In our patient, a postsynaptic decremental response was obtained, and this mutation was transmitted to the patient because the most common CMS in this group is associated with mutations in the CHRNE gene. Cases from our country showed that this mutation was detected in 15 of 43 patients (6).
Mutations in the CHRNE gene have been associated with CMS, which has a rapid channel kinetic abnormality and slow channel kinetic abnormality without AchR-kinetic abnormality (7-9).
However, consanguinity of the parents, the absence of similar disease histories in the family, and EMG findings excluded the autosomal dominant hereditary presynaptic region from the disease slow channel kinetic anomalies. The fast channel kinetic anomalies is a rapid and progressive disease. However, our patient’s disease has been stable for years with only pyridostigmine treatment (2,4). Because of these, we thought that the fast channel kinetic anomalies was inappropriate for the diagnosis.

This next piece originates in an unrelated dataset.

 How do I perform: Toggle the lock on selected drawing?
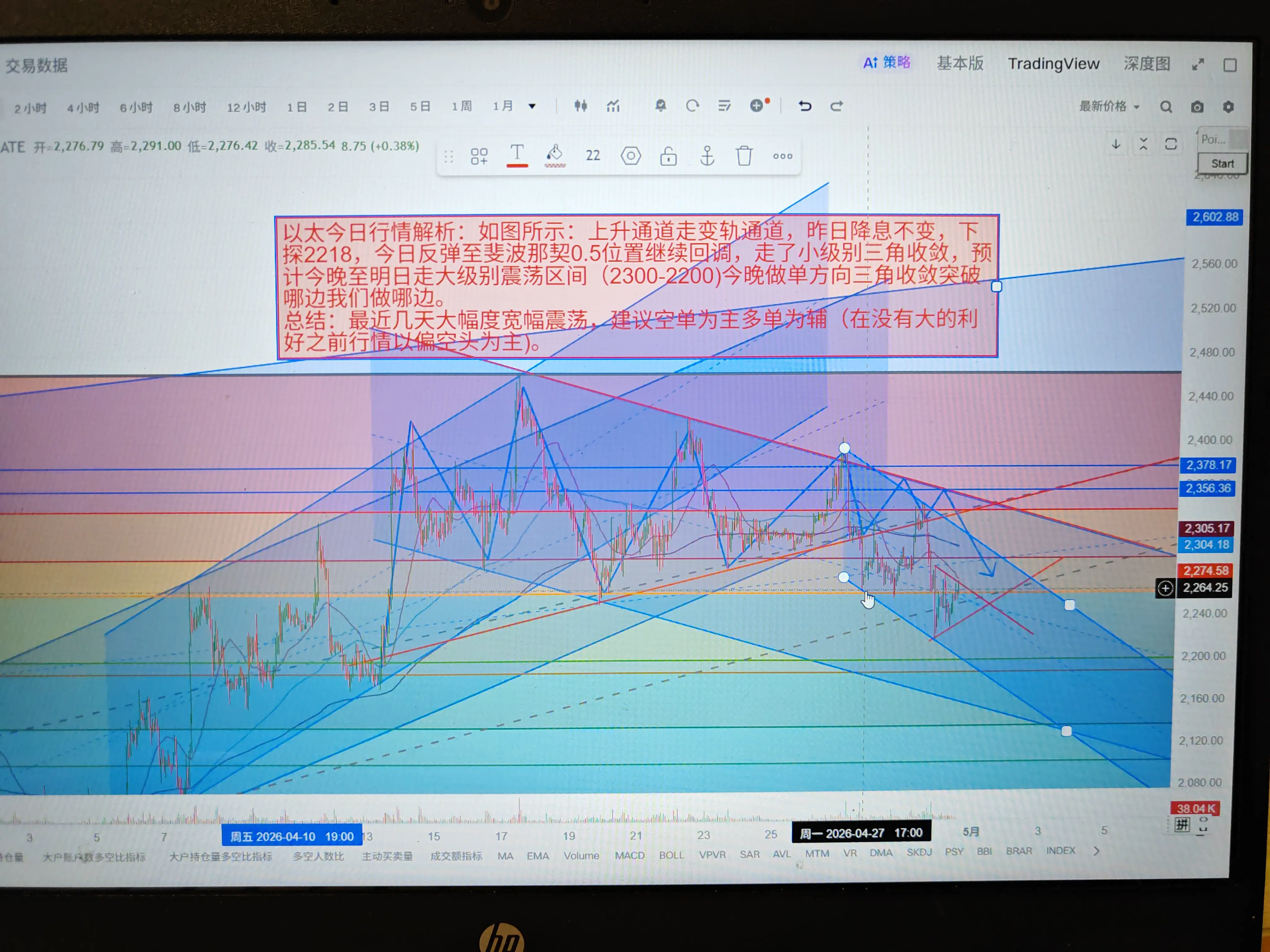coord(668,156)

Consistent with the literature, our patient also had parents with a consanguineous marriage, stable clinical findings, intermittent swallowing difficulty and benefit from pyridostigmine (9-11).
With all these findings, our patient has complied with non-kinetic AChR deficiency and the case is important with the detection of a new mutation.
Since acetylcholine esterase inhibitors worsen the clinical condition in patients with mutations of DOK7, COLQ and slow-channel syndrome, differential diagnosis is very important in patients with CMS in order to conduct the correct therapy.
Although our patient responds to acetylcholine esterase inhibitors, in these cases 3-4-diaminopyridine and/or salbutamol may be tried in cases of treatment failure (1-3).